The forms of the verbs used in this verse (the temper had tempted you…our labor would be in vain
) are significant. The first verb is in the indicative mood, indicating a measure of certainty with regard to Satan’s temptations, but the second is in the subjunctive mood, indicating that Paul was uncertain whether the Thessalonians had turned away from Christ.1,2 Though Paul by no means expected the Thessalonians to fall away from the faith, he nevertheless seems to suggest that it may have been a possibility.

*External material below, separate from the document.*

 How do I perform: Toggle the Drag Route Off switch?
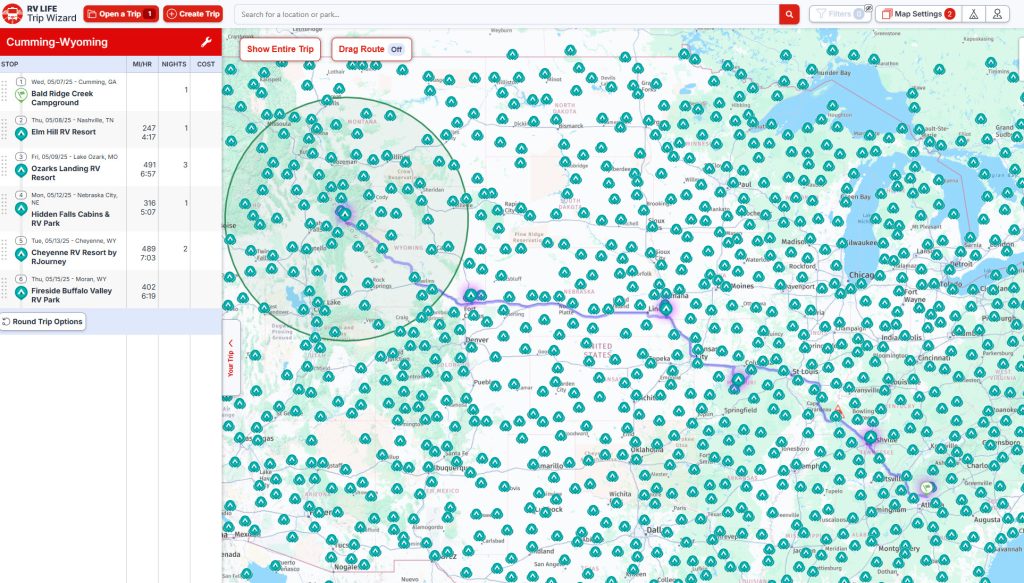(396, 49)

This seems to create some tension with the confidence expressed in 1 Thessalonians 1:4–5; 1 Thessalonians 2:12; and 1 Thessalonians 5:9, 1 Thessalonians 5:23 regarding the believers’ election, calling, and perseverance, a tension which can be found more widely in the New Testament between warning passages like Hebrews 2:1–3; Hebrews 3:12; Hebrews 4:1, etc. and passages of assurance like John 10:28–29; Romans 8:28–39; Philippians 1:6, etc.3,4
For centuries, Christians and theologians have been exercised by the tension between the so-called warning passages and passages which assure believers of their election and final salvation. It is obviously not possible to do justice to the issue here, but it may help to make the following two comments. Firstly, it is possible for a person to profess faith in Christ without being truly born-again. God’s assurances to believers are not compromised in any way if such a person turns away from his profession, since he was not truly a believer in the first place (cf. John 6:60–66). Secondly, Paul’s urgent desire to see the Thessalonian believers and encourage them in their faith does not stand at odds with his confidence that God had chosen them and would preserve them. One should rather understand Paul’s (and Timothy’s) pastoral care as one of the means which God used to preserve them in their faith. In other words, God works through means; the fact that means are used (in this case, Paul’s concern and encouragement) does not mean that God is not at work.5
5 For this reason, when I could bear it no longer, I sent to learn about your faith, for fear that somehow the tempter had tempted you and our labor would be in vain.